[ale] OT: WD "Advanced Format" and "Green Drives"
Michael Trausch
mike at trausch.us
Fri Apr 9 17:31:51 EDT 2010
On Fri, 2010-04-09 at 13:45 -0400, Greg Freemyer wrote:
> I would avoid drives with 4KiB physical blocks for a while longer
> unless you want to take extra care about alignment etc.
It should not be a great issue; the only thing that you have to be sure
about is to align the start of a partition correctly. The ext2/3/4
family of filesystems already uses 4KiB blocks by default for many
configurations, and so honestly the only real care that you have to take
is to be sure that the start of the first 4KiB block is on a native
boundary.
I would wager a guess that it would be better if the drives didn't try
to go to the trouble of being "backwards compatible". If you get a 4KiB
sector drive, I'd see if you can get it to work by not emulating 512
byte sectors, as the partitioning and filesystem utilities are likely to
be able to make more efficient use of the drive's sectors if they know
the true sector size of the drive.

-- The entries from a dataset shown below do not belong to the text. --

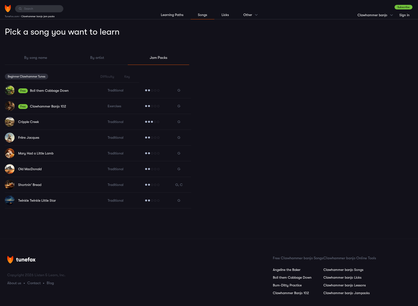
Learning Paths (172, 15)
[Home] (8, 8)
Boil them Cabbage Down (292, 277)
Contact (34, 283)
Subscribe (403, 7)
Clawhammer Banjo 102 (291, 293)
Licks (225, 15)
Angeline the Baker (286, 270)
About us (14, 283)
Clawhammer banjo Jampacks (346, 293)
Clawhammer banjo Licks (342, 277)
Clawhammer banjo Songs (343, 270)
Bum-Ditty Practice (287, 285)
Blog (50, 283)
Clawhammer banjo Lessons (344, 285)
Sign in (404, 15)
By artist (97, 57)
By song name (35, 57)
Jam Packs (158, 57)
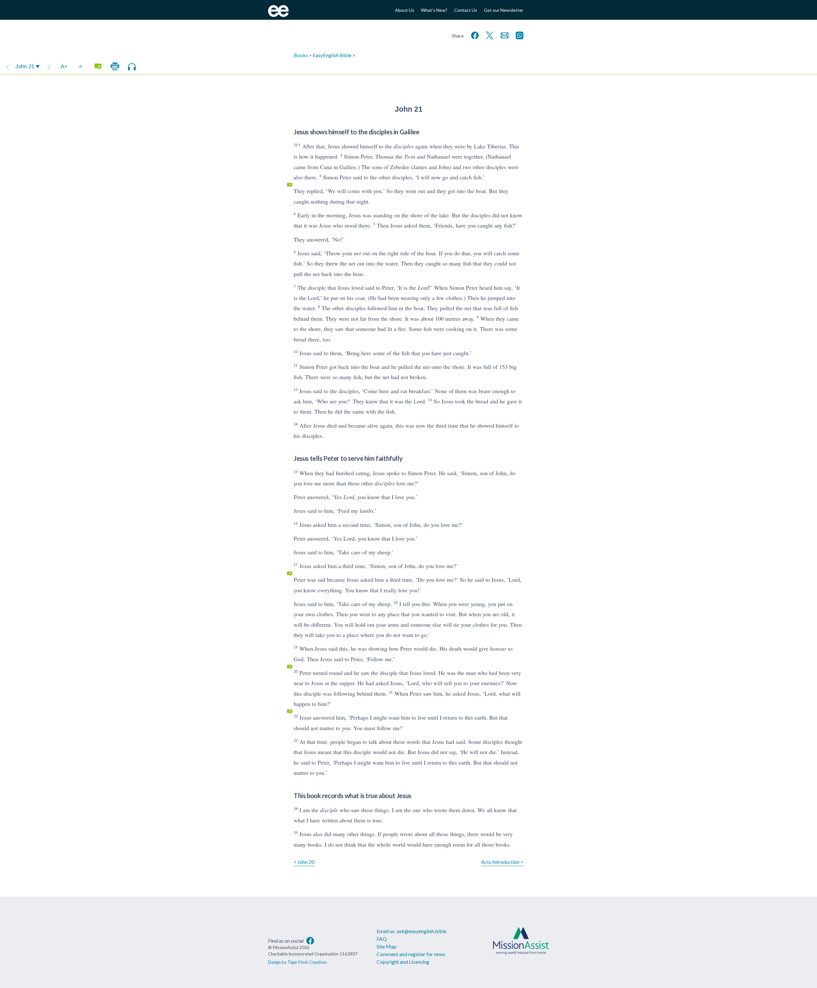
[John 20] (7, 66)
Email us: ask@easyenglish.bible (411, 931)
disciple (329, 810)
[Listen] (131, 66)
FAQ (382, 939)
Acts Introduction (500, 862)
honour (498, 648)
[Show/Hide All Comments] (98, 66)
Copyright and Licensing (403, 962)
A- (81, 66)
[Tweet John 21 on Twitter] (488, 34)
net (357, 253)
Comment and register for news (411, 954)
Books (301, 55)
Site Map (386, 946)
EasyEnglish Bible (332, 55)
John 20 (305, 862)
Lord (423, 287)
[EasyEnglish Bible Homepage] (278, 15)
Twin (409, 156)
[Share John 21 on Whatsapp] (518, 34)
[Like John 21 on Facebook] (473, 34)
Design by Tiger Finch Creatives (297, 962)
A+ (64, 67)
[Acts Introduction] (48, 66)
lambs (366, 510)
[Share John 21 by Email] (503, 34)
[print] (115, 66)
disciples (404, 146)
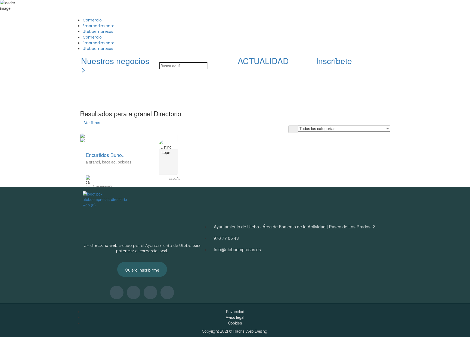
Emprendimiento (99, 26)
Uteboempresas (98, 31)
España (174, 178)
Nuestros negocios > (115, 65)
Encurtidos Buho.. (105, 154)
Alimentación (102, 186)
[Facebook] (416, 63)
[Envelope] (445, 63)
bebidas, (125, 161)
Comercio (92, 20)
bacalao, (110, 161)
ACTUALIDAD (263, 61)
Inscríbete (334, 61)
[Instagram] (401, 63)
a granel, (94, 161)
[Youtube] (430, 63)
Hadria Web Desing (250, 331)
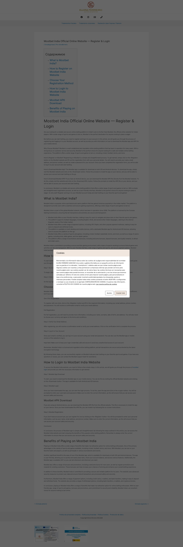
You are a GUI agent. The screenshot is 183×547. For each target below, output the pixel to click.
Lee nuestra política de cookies (106, 284)
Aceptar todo (120, 293)
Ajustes (109, 293)
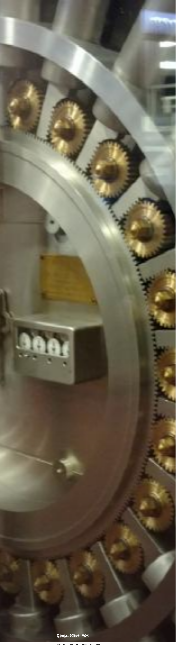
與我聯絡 (98, 644)
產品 (64, 644)
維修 (77, 644)
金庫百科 (84, 644)
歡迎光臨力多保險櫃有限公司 (73, 635)
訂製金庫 (71, 644)
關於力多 (59, 644)
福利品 (90, 644)
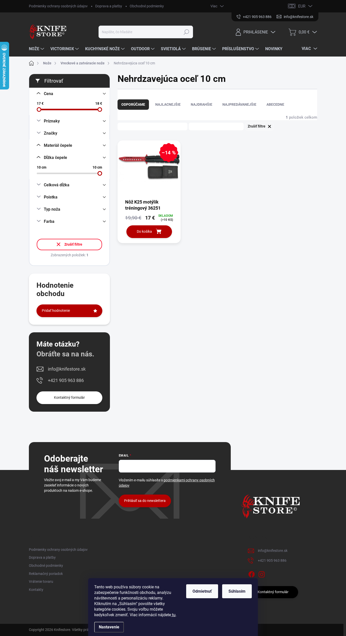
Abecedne (275, 104)
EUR (301, 6)
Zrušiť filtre (73, 244)
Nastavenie (109, 627)
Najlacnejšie (168, 104)
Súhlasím (236, 591)
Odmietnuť (202, 591)
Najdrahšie (201, 104)
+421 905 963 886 (66, 380)
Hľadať (186, 32)
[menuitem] (37, 49)
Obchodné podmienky (147, 6)
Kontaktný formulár (69, 397)
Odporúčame (133, 104)
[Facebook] (251, 573)
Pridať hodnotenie (56, 310)
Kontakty (36, 590)
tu (173, 614)
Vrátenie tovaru (41, 581)
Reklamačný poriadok (46, 574)
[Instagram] (261, 573)
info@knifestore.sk (67, 369)
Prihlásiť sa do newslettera (145, 501)
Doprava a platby (108, 6)
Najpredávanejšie (239, 104)
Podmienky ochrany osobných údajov (58, 6)
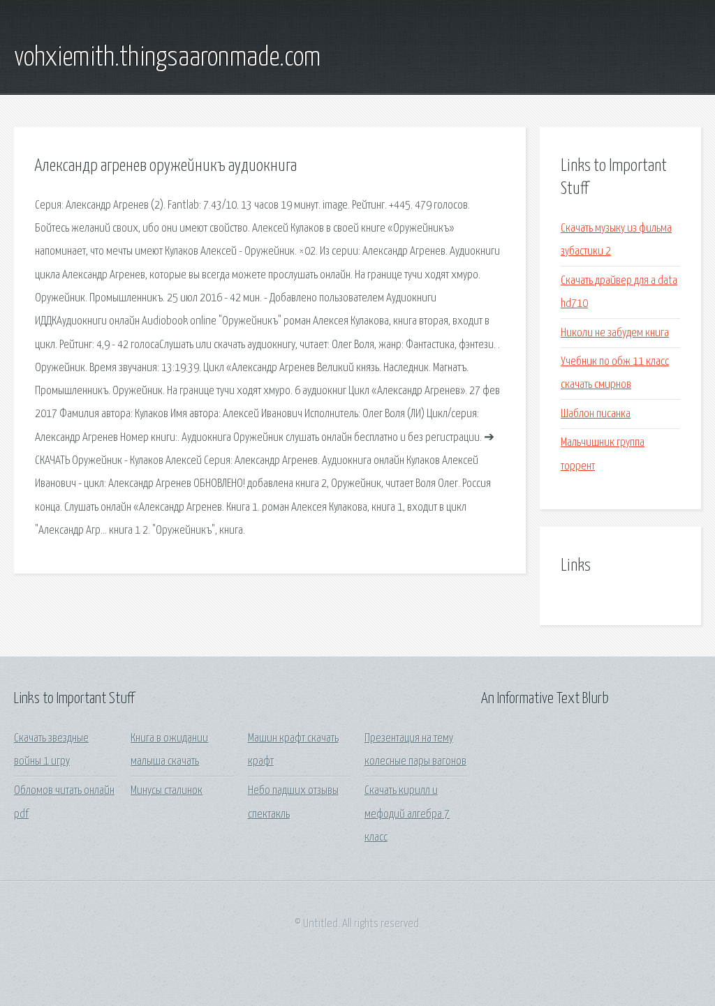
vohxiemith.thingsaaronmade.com (167, 58)
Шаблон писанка (596, 414)
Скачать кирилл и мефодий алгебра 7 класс (407, 814)
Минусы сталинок (166, 791)
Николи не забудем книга (615, 333)
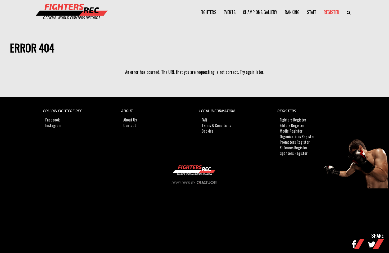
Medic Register (291, 130)
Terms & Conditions (216, 125)
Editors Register (292, 125)
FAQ (204, 119)
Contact (129, 125)
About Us (130, 119)
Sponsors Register (293, 153)
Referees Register (293, 147)
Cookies (207, 130)
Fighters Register (293, 119)
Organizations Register (297, 136)
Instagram (53, 125)
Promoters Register (295, 141)
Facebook (52, 119)
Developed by (183, 183)
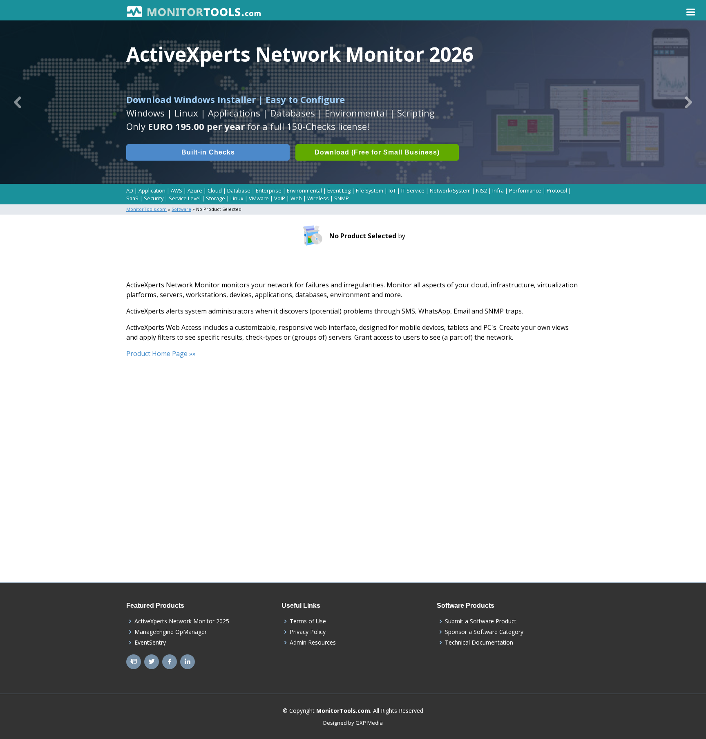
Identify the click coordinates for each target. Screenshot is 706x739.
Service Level (185, 198)
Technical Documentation (479, 642)
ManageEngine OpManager (170, 632)
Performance (525, 190)
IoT (392, 190)
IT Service (412, 190)
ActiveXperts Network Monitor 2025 (181, 621)
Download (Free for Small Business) (377, 152)
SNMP (341, 198)
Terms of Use (308, 621)
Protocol (557, 190)
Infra (498, 190)
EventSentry (150, 642)
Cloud (215, 190)
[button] (17, 102)
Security (153, 198)
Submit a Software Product (480, 621)
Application (152, 190)
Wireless (318, 198)
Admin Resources (313, 642)
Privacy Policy (308, 632)
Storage (215, 198)
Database (238, 190)
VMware (259, 198)
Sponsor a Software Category (484, 632)
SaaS (132, 198)
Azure (195, 190)
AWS (176, 190)
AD (129, 190)
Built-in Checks (208, 152)
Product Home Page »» (161, 353)
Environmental (304, 190)
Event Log (339, 190)
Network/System (450, 190)
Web (296, 198)
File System (369, 190)
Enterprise (269, 190)
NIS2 (481, 190)
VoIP (279, 198)
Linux (237, 198)
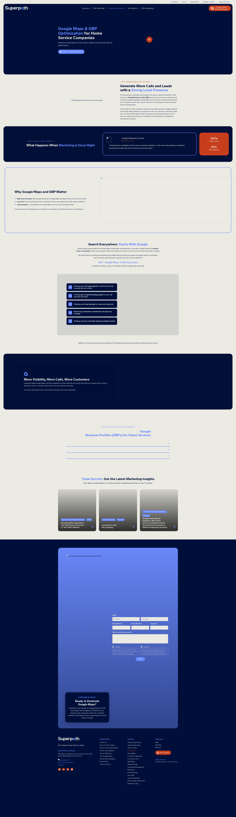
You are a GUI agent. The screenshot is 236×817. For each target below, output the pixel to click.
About (176, 2)
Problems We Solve (116, 8)
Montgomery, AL (80, 754)
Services (85, 8)
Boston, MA (61, 756)
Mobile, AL (71, 754)
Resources (195, 2)
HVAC (157, 742)
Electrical (158, 747)
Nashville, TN (69, 756)
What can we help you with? (122, 632)
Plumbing (158, 745)
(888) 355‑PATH (160, 760)
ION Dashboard (147, 8)
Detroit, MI (88, 754)
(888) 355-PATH (224, 2)
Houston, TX (78, 756)
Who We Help (98, 8)
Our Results (132, 8)
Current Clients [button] (209, 2)
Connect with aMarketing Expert (221, 8)
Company (154, 624)
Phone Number (137, 624)
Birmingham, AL (62, 754)
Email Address (117, 624)
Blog (185, 2)
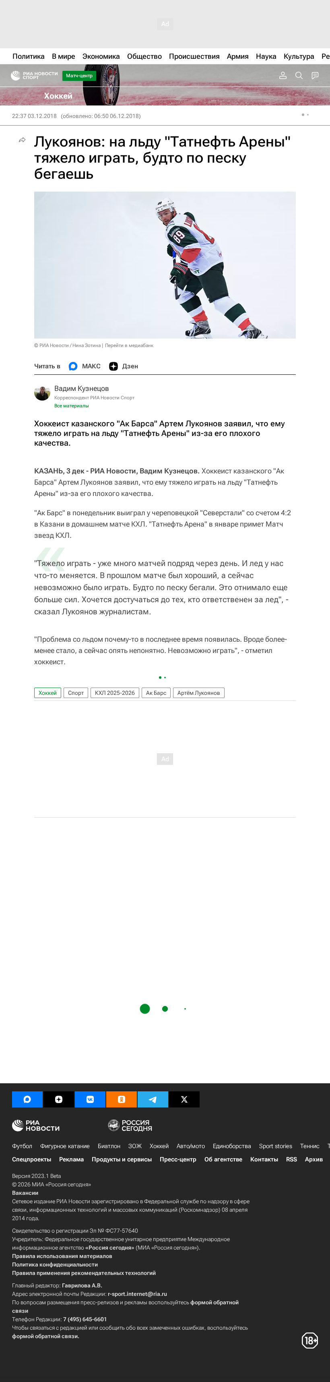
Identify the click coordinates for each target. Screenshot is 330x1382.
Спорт (76, 693)
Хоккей (48, 693)
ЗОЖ (135, 1146)
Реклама (71, 1159)
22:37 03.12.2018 (34, 116)
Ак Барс (156, 693)
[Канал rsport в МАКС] (27, 1099)
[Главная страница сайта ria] (13, 75)
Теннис (310, 1146)
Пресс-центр (178, 1159)
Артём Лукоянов (198, 693)
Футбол (22, 1146)
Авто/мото (191, 1146)
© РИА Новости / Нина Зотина (67, 345)
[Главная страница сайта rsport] (52, 75)
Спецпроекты (31, 1159)
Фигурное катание (65, 1146)
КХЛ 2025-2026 (115, 693)
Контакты (264, 1159)
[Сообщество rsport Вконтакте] (90, 1099)
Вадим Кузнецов (81, 388)
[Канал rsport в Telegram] (153, 1099)
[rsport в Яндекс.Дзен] (58, 1099)
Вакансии (25, 1193)
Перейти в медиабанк (129, 345)
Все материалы (71, 406)
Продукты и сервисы (122, 1159)
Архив (314, 1159)
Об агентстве (223, 1159)
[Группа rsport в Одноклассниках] (121, 1099)
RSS (291, 1159)
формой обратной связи (45, 1336)
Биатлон (109, 1146)
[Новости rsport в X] (184, 1099)
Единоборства (232, 1146)
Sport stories (275, 1146)
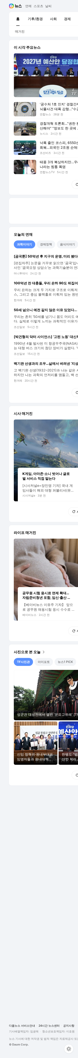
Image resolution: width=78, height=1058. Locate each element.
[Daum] (12, 6)
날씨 (48, 6)
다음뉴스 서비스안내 (22, 1025)
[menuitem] (17, 19)
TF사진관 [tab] (23, 662)
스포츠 (38, 6)
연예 (28, 6)
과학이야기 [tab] (24, 244)
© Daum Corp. (19, 1044)
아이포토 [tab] (44, 662)
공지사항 (68, 1025)
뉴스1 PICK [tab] (65, 662)
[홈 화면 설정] (68, 1048)
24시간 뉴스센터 (49, 1025)
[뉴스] (18, 6)
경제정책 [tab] (46, 244)
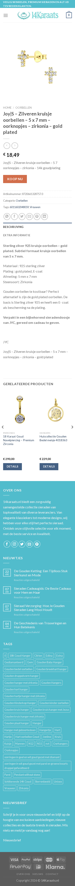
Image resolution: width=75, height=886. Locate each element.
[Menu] (5, 15)
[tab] (37, 227)
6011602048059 (19, 207)
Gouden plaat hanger (16, 723)
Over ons (23, 874)
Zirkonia (24, 788)
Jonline (47, 736)
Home (7, 107)
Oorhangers (60, 743)
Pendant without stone (27, 774)
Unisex (58, 781)
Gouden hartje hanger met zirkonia (24, 696)
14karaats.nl (12, 502)
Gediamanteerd (13, 662)
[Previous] (3, 435)
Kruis (58, 736)
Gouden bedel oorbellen (18, 669)
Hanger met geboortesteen (20, 730)
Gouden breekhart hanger (51, 669)
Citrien (38, 655)
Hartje (8, 736)
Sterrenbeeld (42, 781)
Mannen (20, 743)
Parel (7, 774)
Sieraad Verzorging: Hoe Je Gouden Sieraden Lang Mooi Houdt (39, 608)
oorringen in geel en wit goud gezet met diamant (32, 757)
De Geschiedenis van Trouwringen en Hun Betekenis (40, 625)
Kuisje (7, 743)
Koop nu (15, 179)
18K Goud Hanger (20, 655)
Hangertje (45, 730)
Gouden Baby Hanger (49, 662)
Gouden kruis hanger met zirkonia (24, 716)
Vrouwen (35, 207)
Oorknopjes (11, 750)
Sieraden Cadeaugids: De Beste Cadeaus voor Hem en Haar (42, 590)
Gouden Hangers (51, 682)
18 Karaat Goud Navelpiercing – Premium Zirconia (18, 440)
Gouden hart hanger (16, 689)
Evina (59, 655)
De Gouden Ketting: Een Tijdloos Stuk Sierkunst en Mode (41, 573)
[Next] (72, 435)
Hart (57, 730)
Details (13, 466)
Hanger (37, 723)
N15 (39, 743)
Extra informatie (16, 235)
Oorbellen (23, 107)
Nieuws (37, 874)
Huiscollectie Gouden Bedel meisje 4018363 (53, 438)
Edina (49, 655)
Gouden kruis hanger (16, 709)
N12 (31, 743)
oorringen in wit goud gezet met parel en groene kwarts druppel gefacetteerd (36, 765)
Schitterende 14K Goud (17, 781)
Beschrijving (13, 227)
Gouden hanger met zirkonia (21, 682)
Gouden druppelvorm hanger (21, 675)
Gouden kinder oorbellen (54, 703)
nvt (47, 743)
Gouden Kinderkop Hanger (20, 703)
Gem (30, 662)
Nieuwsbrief (12, 840)
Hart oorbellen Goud (27, 736)
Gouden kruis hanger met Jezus (51, 709)
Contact (52, 874)
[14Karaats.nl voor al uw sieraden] (37, 15)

You will need to pull patches from
the libata-dev.git tree's "sectsize" branch (see http://is.gd/bm8wa for
information) as full support for 4 KiB sectors is not yet in the
mainline Linux kernel. As I understand it, though, that is on the list
for things to make it into 2.6.34.
> As an example parted only got alignment support for them in Dec. 2009
> (parted 2.0 or 2.1)
>
> My preferred distro is OpenSuse they only got that version of parted
> into their factory distro source code last friday. It is supposed to
> part of the "milestone 5" release they are doing over the weekend, but
> milestone 5 is effectively a alpha release of the distro.
>
> So I would have to be using a alpha release of that distro to get true
> 4KiB partition alignment support.
>
> And at this point no one has even reported testing the full alpha
> release against a 4 KiB drive.
>
> There first released version with support will be 11.3 that comes out
> in July.
Even without the support, you can use regular fdisk (or write a script
that uses sfdisk) to handle the alignment issues for you on a drive that
emulates 512 byte sectors and only exposes those to the operating
system/SATA firmware.
The one thing that I didn't realize is that the 512-byte sector is
assumed (read: hard-coded) into a lot of software at many levels. I
cannot find it at the moment, but I could have sworn that there was a
command in the ATA/SCSI command sets that an operating system or disk
driver could use to determine the underlying device's sector size.
While sectors that are not 512 bytes have not been (at least AIUI)
relatively common, they are (again, AIUI) possible and out there. I
know that CD/DVD/BD media and drives are one example of non-512 byte
sectors, but I thought that there were already magnetic and flash media
that had sector sizes that were different from 512 bytes.